Saffo said that this “value chain” between customers and companies, which everyone expected to get shorter because of e-commerce, is getting longer and increasingly complex. There are more intermediaries, becoming not a chain but a web of relationships.

Even though this phenomenon seems to contradict what Rifkin said in “The End of Work,” he has picked up on this idea as well.

“Perhaps as little as 5% of the adult population will be needed to manage and operate the traditional industrial sphere by the year 2050,” Rifkin said. “As more and more of people’s lives become paid-for experiences, millions of other people will become employed in the commercial sphere to service cultural needs and desires.”
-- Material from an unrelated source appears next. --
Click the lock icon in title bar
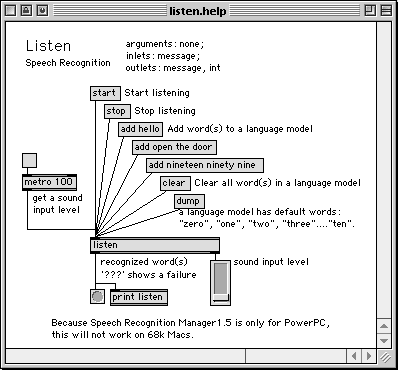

Rifkin said that the age-old and familiar model of buying and owning goods and services is turning into a new form of commerce, one in which consumers buy “access to experiences,” an ephemeral and endless process of cultural participation that is becoming commercialized. Thus the old industrial power structure built around companies such as the Big Three auto makers, General Electric, oil firms, Boeing and others is giving way to a new generation of companies selling less tangible products, such as Disney, Viacom, Microsoft, AOL, Time Warner and DreamWorks SKG.

Moreover, in the “new economy,” commodity prices are falling fast, profit margins for real goods are razor-thin, and a lot of essential software is free. Companies such as Dell, Compaq and IBM are moving toward services and permanent customer relationships. The market for renting instead of buying software, from companies called “application service providers,” was recently endorsed and joined by Microsoft.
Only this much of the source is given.